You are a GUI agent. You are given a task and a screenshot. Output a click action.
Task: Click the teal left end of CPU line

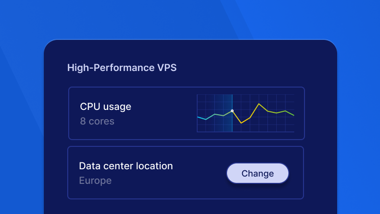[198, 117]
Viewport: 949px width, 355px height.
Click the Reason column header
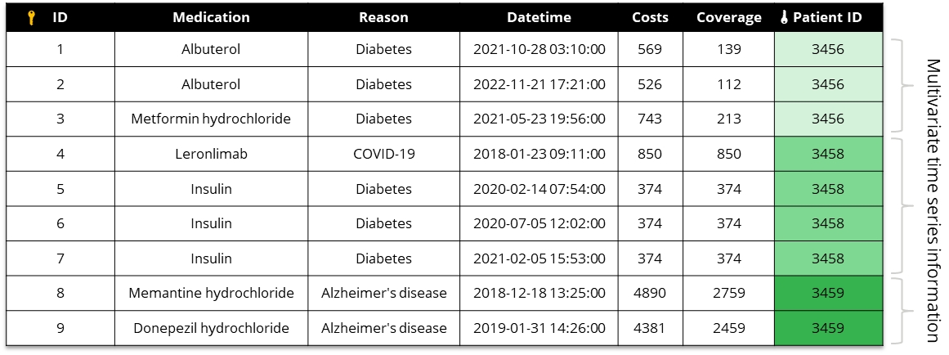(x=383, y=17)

_ _ _

Pictures are not part of the answer. Restate word for word the lines from the one with "Task: Click the teal left end of CPU line" through the last line of the records.

Task: Click the teal left end of CPU line

[198, 117]
Viewport: 949px width, 355px height.
Click the Reason column header
(x=383, y=17)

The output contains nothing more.